I've just set up a 45cm TMC Signature stand with an ADA 45C and its fine.


----------



## dav1dk1ng (13 Sep 2015)

5678 said:


> I've just set up a 45cm TMC Signature stand with an ADA 45C and its fine.


Thanks for the reassurance @5678 - it really is appreciated. Do you have any pics of the setup? I'd love to see how the two products look together and especially the interface (are there any protruding edges for example).


----------



## 5678 (13 Sep 2015)

Quick iPhone picture... 


 

No fish or plants as its a new setup that I'm running for a few weeks before planting!


----------



## dav1dk1ng (13 Sep 2015)

Thanks for the pict @5678 that looks really nice and a great match. I'm definitely leaning towards this combination. I too would go for the gloss white cabinet I think now, seeing it with your ADA tank.

I wonder whether anyone else here has the TMC cabinet setup but with an ADA Cube Garden 60-H or 60-P?


----------



## Rahms (13 Sep 2015)

a cabinet is a cabinet, a tank is a tank.  Not sure what problem you're foreseeing!

also, if you look at the charterhouse page for the 600x450x450 signature, they say "Comes as standard with Black Silicone, Clear available on request" so it might be worth contacting them to see if you can get the size you actually want, since the 60H is a much smaller footprint


----------



## Jason King (28 Nov 2015)

A delayed reply but I have this same setup.

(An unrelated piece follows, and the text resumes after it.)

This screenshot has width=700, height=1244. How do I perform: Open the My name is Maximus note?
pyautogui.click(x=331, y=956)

Tmc stand and a ADA 60H 60x45x45 and it fits perfect


----------



## Swordplay (29 Nov 2015)

I also considered a TMC cabinet with either an ADA tank or TMC tank but in the 45x45x30 (lxWxH) I was hoping to either use a cover glass on the ADA tank or buy a Freshwater Aquaray Horizon for the TMC tank. Has anyone any experience with these or similar combo's.


----------



## AverageWhiteBloke (18 Dec 2015)

Rahms said:


> a cabinet is a cabinet, a tank is a tank. Not sure what problem you're foreseeing!
> 
> also, if you look at the charterhouse page for the 600x450x450 signature, they say "Comes as standard with Black Silicone, Clear available on request" so it might be worth contacting them to see if you can get the size you actually want, since the 60H is a much smaller footprint



I think the worry is that the cabinet or tank might be slightly different sizes which was my concern as well, even a mm out would be annoying in my head if spending that sort of money for a set up especially if you go down the ADA tank route. If the above was true about all being equal makes you wonder why the ADA stuff is waaayyyy more expensive. 

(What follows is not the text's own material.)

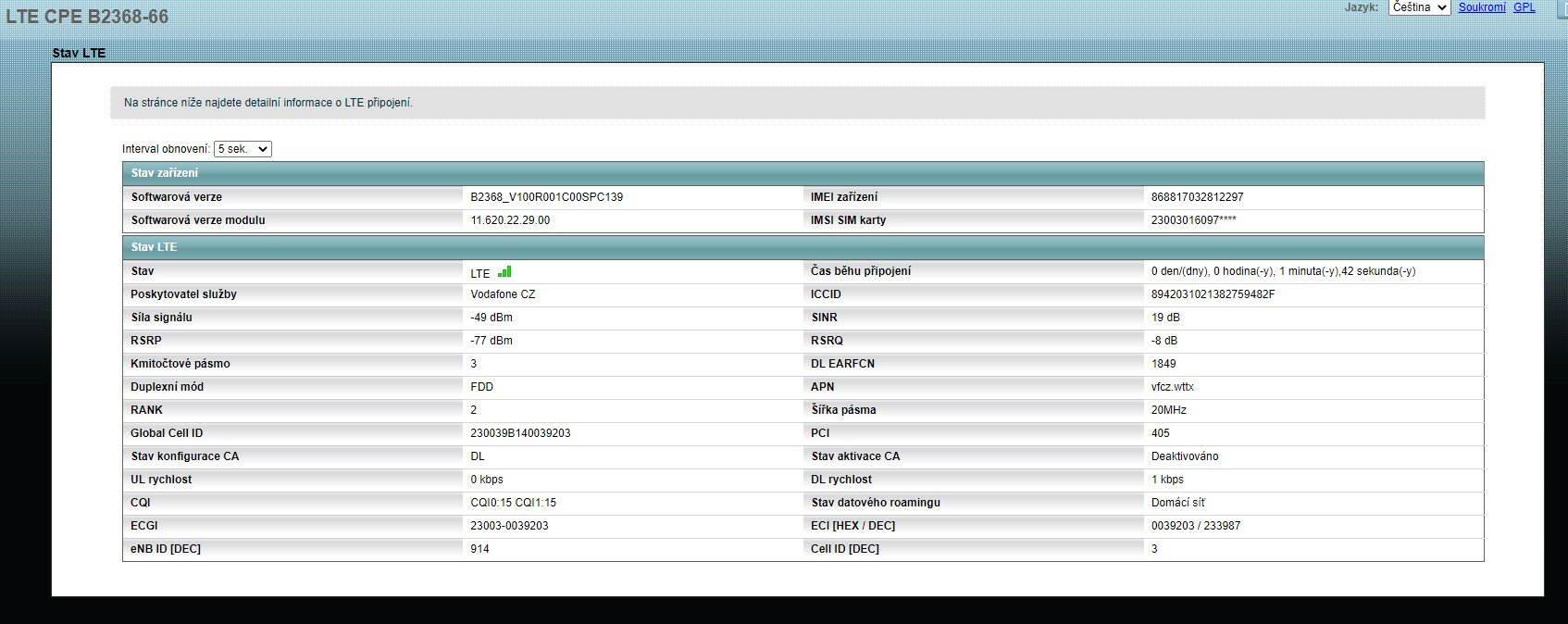Open the Soukromí privacy link
The image size is (1568, 624).
1482,7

I'm in the middle of putting a shopping list together and was also leaning towards this exact same set up (ADA tank and TMC cabinet) I also emailed Charterhouse and they said sorry available in black silicone only which is a shame. If it wasn't for that my hand was already in my pocket! The ADA tank acquisition gave me an element of doubt until I had some further info. I intend to jungle up to some extent with quite tall plants which I worry may look odd if they flatten at the surface with the 350mm height tank or at least not show tall plants off to their full glory. 

Any movement on this OP, did you finally make a purchase?


----------



## Jason King (18 Dec 2015)

For me the tank and cabinet are a perfect fit, unless TMC or ADA have slight variations?

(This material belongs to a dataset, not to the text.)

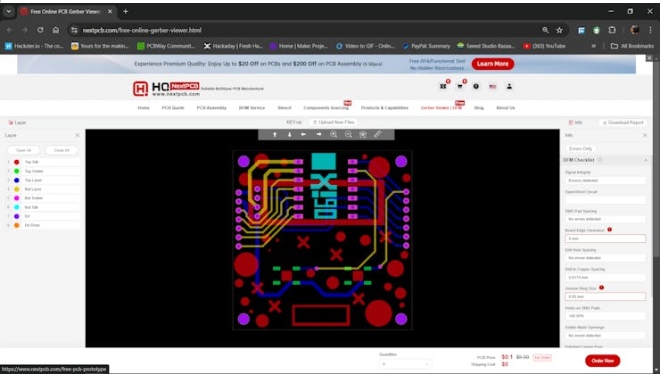Click the Order Now button
671x386 pixels.
click(x=603, y=361)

This is an old picture as the setup no longer exists so I cant get you a close up but it gives you an idea


----------



## dav1dk1ng (25 Mar 2017)

@AverageWhiteBloke sorry for the late reply... so, I still haven't managed to get hold of a suitable tank. 
But I did get the TMC cabinet in the end, which is great but I can't for the life of me get a fish shop to take my money! Ha - well, the issue is that I can't find anywhere in the UK stocking ADA 600x450x450 or 600x450x300mm and the TMCs have black silicone which isn't a compromise I'm wanting to make. 
Anyone have any ideas who's stocking ADA 60 (h)45's in the UK for delivery?


----------



## Jason King (25 Mar 2017)

Hi David, the only place i could get one was from the green machine but the delivery cost me another £40 on top of the cost   as the green machine did not deliver tanks, it was cheaper than me traveling 250+ miles to collect it.

Please bear in mind that this was a few years back now..

Jason
glassboxgardens.com
rotalabutterfly.com


----------



## Jason King (25 Mar 2017)

http://www.thegreenmachineonline.com/shop/ada-cube-garden-60-h-45-60x45x45cm-8mm-8-hooks-incl/

Shows out of stock but is it worth a phone call?

Jason
glassboxgardens.com
rotalabutterfly.com


----------



## alto (25 Mar 2017)

There are a couple tank manufacturers in the sponsor lists, you might request quotes for a 60H equivalent tank


----------



## AverageWhiteBloke (25 Mar 2017)

I'm sure there was a voucher with 40% of at TGM recently if they can order one in. What about aquascaper models which I believe George farmer is involved in? I know they do opti white tanks to custom sizes, maybe ask George


----------



## Vandal Gardener (11 Apr 2017)

Alright David,

How you been getting on with your selection?  I have been looking at tanks of a similar size - the ADA 60H (45) is the one that appeals at the moment and like you have been scouring the net for a uk supplier and have been struggling. 

A much more cost viable (for me at least) is to look at the Aquaone Optiwhite range - they've got one at 60 x 40 x 40 and one that's 80 x 40 x40 both look to me like realistic alternatives if you're not too fussy about ADA branding in the corner.  I suppose it doesn't help with your cabinet dilemma though.  Just thought I'd throw it in.


----------